Under his government’s road map, nightclubs were set to reopen for the first time since the pandemic struck in March 2020 and all other legal limits on social contact were due to be scrapped by 21 June at the earliest, if coronavirus trends supported the moves.

Professor Andrew Hayward, an epidemiologist from University College London who is a member of a group advising the government, said that removing remaining restrictions could “fan the flames” of rising infections. He compared the process to driving a car around a bend without knowing what was around the corner.

“I think it’s clear we will have a substantial third wave of infections, the really big question is how much that wave of infections is going to translate into hospitalizations,” Hayward told the BBC.

On Sunday, the British government reported 7,490 new confirmed cases, one of the highest daily numbers since the end of February.

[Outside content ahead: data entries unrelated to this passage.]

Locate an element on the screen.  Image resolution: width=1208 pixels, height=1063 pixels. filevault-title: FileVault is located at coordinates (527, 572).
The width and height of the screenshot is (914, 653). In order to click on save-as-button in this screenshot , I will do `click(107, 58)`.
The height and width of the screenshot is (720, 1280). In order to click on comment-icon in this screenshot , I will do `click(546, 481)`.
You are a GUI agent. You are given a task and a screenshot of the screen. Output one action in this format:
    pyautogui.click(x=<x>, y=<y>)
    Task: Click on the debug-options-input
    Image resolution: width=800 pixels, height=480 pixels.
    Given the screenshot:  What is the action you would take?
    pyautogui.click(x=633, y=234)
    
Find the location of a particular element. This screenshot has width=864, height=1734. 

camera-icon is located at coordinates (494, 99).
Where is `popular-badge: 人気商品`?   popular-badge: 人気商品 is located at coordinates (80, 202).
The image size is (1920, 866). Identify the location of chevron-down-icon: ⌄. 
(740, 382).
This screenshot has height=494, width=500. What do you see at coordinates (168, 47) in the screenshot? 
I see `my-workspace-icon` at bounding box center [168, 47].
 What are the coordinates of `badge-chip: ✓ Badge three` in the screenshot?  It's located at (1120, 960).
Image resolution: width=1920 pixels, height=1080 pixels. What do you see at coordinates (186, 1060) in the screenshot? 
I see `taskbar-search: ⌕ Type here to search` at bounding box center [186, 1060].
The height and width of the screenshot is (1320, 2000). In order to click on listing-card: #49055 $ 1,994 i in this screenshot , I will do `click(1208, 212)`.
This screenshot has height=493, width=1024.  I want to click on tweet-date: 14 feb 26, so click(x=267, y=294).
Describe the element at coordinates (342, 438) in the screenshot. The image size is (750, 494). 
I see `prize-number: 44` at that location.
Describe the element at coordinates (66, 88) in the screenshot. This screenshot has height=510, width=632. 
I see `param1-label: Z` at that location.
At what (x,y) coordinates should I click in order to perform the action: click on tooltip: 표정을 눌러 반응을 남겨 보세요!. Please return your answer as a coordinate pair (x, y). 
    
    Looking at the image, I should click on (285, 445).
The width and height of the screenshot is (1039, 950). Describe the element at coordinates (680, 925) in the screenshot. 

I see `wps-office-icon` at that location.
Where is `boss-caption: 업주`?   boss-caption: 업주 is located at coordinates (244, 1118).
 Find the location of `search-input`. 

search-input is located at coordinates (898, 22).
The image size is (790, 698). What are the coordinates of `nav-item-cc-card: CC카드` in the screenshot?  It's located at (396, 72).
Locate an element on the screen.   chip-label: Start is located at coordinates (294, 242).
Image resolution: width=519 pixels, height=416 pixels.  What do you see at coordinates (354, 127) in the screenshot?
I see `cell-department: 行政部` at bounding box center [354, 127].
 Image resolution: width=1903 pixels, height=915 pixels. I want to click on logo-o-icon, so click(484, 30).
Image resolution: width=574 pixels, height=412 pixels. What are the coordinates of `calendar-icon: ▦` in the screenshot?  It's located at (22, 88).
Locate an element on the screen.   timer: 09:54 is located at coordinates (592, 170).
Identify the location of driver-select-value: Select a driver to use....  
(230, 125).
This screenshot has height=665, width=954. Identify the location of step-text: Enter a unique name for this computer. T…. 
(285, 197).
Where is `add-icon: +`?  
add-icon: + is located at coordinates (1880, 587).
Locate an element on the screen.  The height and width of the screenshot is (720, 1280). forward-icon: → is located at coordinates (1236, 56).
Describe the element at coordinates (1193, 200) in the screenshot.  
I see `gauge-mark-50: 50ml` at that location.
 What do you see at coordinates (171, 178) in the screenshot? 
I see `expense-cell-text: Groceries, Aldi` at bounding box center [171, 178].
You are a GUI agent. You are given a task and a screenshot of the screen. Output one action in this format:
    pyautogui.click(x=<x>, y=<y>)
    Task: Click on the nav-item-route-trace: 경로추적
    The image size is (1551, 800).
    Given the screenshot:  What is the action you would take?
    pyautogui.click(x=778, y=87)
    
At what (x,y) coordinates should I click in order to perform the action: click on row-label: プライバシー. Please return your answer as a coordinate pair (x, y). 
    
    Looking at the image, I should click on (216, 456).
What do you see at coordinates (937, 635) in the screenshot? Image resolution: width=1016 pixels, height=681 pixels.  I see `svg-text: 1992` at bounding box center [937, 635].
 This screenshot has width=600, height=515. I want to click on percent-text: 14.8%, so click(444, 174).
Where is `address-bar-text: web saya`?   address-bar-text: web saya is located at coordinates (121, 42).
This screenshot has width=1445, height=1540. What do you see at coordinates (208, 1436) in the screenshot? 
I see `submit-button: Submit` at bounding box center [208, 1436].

While daily infections have increased threefold over the past few weeks, they are still way down from the nearly 70,000 cases recorded in January at the peak of the pandemic’s second wave.

Still, the speed at which cases have been rising put pressure on Johnson to delay, potentially for four weeks or longer, so more people can get vaccinated before what has been dubbed by sections of the British media as “Freedom Day.”

The U.K.’s vaccine rollout has won plaudits as one of the world’s speediest and most coherent. As of Sunday, around 62% of the British population had received one shot, while about 44% had gotten the two needed to produce what health experts consider an acceptable level of immunity.

The government’s aim is to have offered every adult in the U.K. one vaccine dose by the end of July. The devolved administration in Wales said it will have offered one jab to every adult by Monday, six weeks ahead of schedule.

The rapid rollout of vaccines and a strict months-long lockdown helped drive down the number of virus-related deaths in the U.K. in recent months. Despite that, the country has recorded nearly 128,000 deaths in the pandemic, more than any other nation in Europe.

The improved backdrop led to the loosening of lockdown restrictions, with stores, theaters, gyms, and most sectors of the economy operating within social distancing guidelines. The four nations of the U.K. — England, Scotland, Wales, and Northern Ireland — have lifted restrictions at different paces but generally pursued similar plans.